L'économie cubaine, dans un nouveau pacte colonial, était tout entière dirigée vers les USA. Le sucre y était développé à un point tel que l'on devait faire venir les plantes vivrières, comme le riz, des USA. Ceux-ci y vendaient par ailleurs leurs produits transformés.
Le refus d'acheter le sucre, le blocus économique, furent complétés parallèlement par l'encadrement des émigrés à l'extérieur, la formation de maquis, la défection de l'aile droite du Front National, à l'intérieur. Par réaction, s'appuyant sur la petite bourgeoisie radicale qui forme l'essentiel de son mouvement, Castro résistait en prenant des mesures d'épuration de plus en plus violentes, armait des milices populaires qui écrasèrent les troupes contre-révolutionnaires, nationalisait l'industrie américaine, puis étendait la nationalisation à toute l'industrie et à une part importante de l'agriculture.
La création de coopératives agricoles contrôlées par l'État complète la transformation.

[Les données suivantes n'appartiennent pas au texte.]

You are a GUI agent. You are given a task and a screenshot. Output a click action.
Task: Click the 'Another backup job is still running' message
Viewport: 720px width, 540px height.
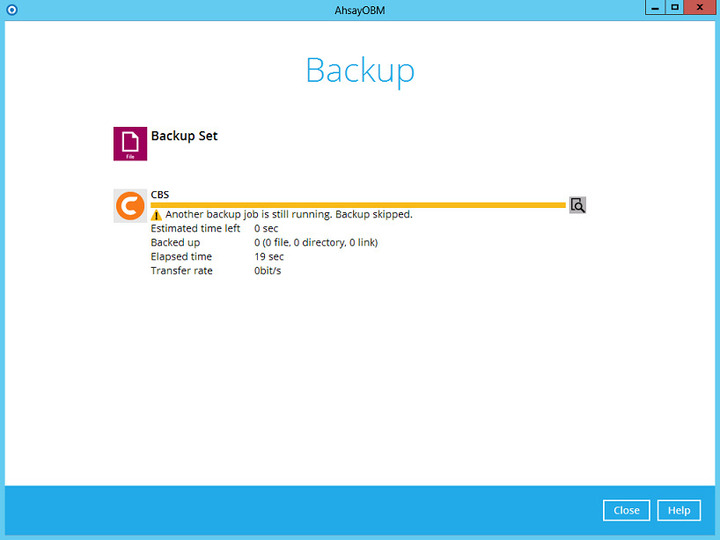pyautogui.click(x=289, y=215)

Mais Cuba coupé du monde ne peut survivre, sans industrie sérieuse, sans pièces de rechange, sans pétrole (toutes les centrales électriques fonctionnent au pétrole). Malgré la reconversion d'une partie de son agriculture, les cultures vivrières manquent et seule l'aide de l'URSS permet d'y suppléer. Non que son aide soit importante car sa ladrerie étonne jusqu'aux occidentaux (à titre d'exemple le sucre cubain acheté l'a été à un prix inférieur à celui qu'en donnaient les USA). Elle reste néanmoins vitale. C'est, en plus des rodomontades sur les fusées atomiques, ce qui rend l'URSS si populaire. Une popularité qui rejaillit inévitablement sur le PSP.
Au cours de l'évolution récente, celui-ci s'est cependant toujours placé à la remorque de Castro, pourtant déjà à la remorque des événements et des masses. Ainsi par exemple, le PSP se prononça contre les nationalisations la veille même du jour où Castro s'y lança.
Mais l'aide de l'URSS, le prestige du communisme libérateur l'auréolait. De plus, alors qu'une partie des premiers cadres du castrisme fuit, il offre des cadres sûrs dans les syndicats et surtout dans le nouvel appareil bureaucratique de l'économie nationalisée. Tout concourt à lui donner de l'importance, même le chantage direct ou indirect de l'URSS sur son aide (qui oserait attaquer les représentants de l'indispensable alliée ?).
Cette situation rappelle l'Espagne, pendant la guerre civile. Prestige de l'URSS et chantage aux armes, permirent au PC de prendre les leviers de commande et d'assassiner les révolutionnaires espagnols. Car, entre une révolution qui risque de la déborder et une contre-révolution, la bureaucratie n'a jamais hésité à choisir la seconde.
A Cuba la même situation s'installe et cela représente un danger terrible pour la révolution. La politique du PSP sera celle de l'URSS. Et, dans le cadre de la coexistence pacifique, celle-ci n'hésiterait pas plus à vendre Cuba que l'Espagne en 1936. Il reste à savoir si les masses paysannes, Castro et son équipe dont l'influence est restée grande, laisseraient faire.
Le PSP ne serait sûrement pas hostile à l'instauration, sous son contrôle, d'une économie planifiée, ce serait en tous cas une politique brisant toute initiative du prolétariat ou de la paysannerie révolutionnaire, le désarmement des milices, le renforcement de l'appareil bureaucratique de gestion de l'économie.
Mais Cuba n'est pas la Chine, l'URSS est loin, les USA tout proches et, économiquement, la situation ne peut que se détériorer.
Cuba est-elle donc condamnée ? Non, bien sûr. Une extension de la révolution en Amérique du Sud pourrait redonner une nouvelle impulsion au prolétariat cubain et amener la création de partis réellement communistes dans le continent américain, ce qui ouvrirait d'autres possibilités.
Tous ceux qui, pour la Guinée comme pour Cuba, l'Algérie ou la France, espèrent en la seule spontanéité d'un mouvement, peuvent ici en retrouver les limites. Craignons qu'après les leçons d'Espagne, il n'y ait à méditer les leçons cubaines.